● **What you should do**:
How many lines in the data hold the string "agent"? State the number alone.

● **Data excerpts**:
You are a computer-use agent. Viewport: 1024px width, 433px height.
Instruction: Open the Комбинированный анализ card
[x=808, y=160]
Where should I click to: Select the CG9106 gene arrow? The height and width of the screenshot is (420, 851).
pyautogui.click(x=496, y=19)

---

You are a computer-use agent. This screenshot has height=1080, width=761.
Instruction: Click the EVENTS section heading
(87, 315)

● **Task response**:
2